**SET EXERCISE:**
From the passage on dust-grain chemistry below, return the span verbatim, beginning at the words "That detection raised" and stopping after "another over time.".
--- start of TEXT PASSAGE ---
The fact that ammonium carbamate appears readily on dust surfaces gives a direct route from common interstellar gases to a molecule that can feed richer organic networks. It joins a growing list of complex ions and organics now known to form in cold solid ices instead of hot gas.
Astronomers are now beginning to see these molecules beyond the lab. In 2025, a JWST study of the young disk d216-0939 reported ammonium carbamate in the ices around a forming star.
That detection sits in the same region where future comets and planets will grow. It links the chemistry on dust grains directly to material that can later assemble into planetary surfaces and atmospheres.
That detection raised an obvious question: How did such a complex salt form in a place where ammonia is expected to be relatively scarce compared with carbon dioxide?
The new lab work provides a natural answer by showing that diffusion along dust surfaces can bring the right molecules together even when they start in separate icy layers. It shows that the structure inside dust aggregates matters just as much as overall ice composition.
The reaction tracked in these experiments depends on diffusion, the slow, random motion that lets molecules wander from one spot to another over time.
Inside a porous dust layer, that wandering lets both carbon dioxide and ammonia explore large internal surfaces until they encounter each other and react.
In cold interstellar clouds, gas-phase reactions are often too slow to build large organic molecules before the cloud collapses or disperses. Laboratory and theoretical research shows that reactions on icy dust grains can bypass that problem.
The grains let molecules meet on surfaces, stick together, and sometimes rearrange without needing high temperatures or frequent collisions. The new experiment folds porous mineral grains themselves into that surface chemistry toolkit.
As grains drift into regions where young stars heat their surroundings, they start to clump into larger aggregates with huge internal surface areas.
The new experiment suggests that warming lets ices seep into grain interiors and trigger reactions at exposed mineral sites. In this picture, cosmic dust acts as both a meeting place and a matchmaker.
“Dust isn’t just a passive background ingredient in space,” said Martin McCoustra, an astrochemist at Heriot-Watt University (HW).
--- end of TEXT PASSAGE ---
--- start of DATASET SECTION ---
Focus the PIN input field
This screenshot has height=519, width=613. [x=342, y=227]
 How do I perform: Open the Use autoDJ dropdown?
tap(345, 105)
--- end of DATASET SECTION ---
**COMPLETED EXERCISE:**
That detection raised an obvious question: How did such a complex salt form in a place where ammonia is expected to be relatively scarce compared with carbon dioxide?
The new lab work provides a natural answer by showing that diffusion along dust surfaces can bring the right molecules together even when they start in separate icy layers. It shows that the structure inside dust aggregates matters just as much as overall ice composition.
The reaction tracked in these experiments depends on diffusion, the slow, random motion that lets molecules wander from one spot to another over time.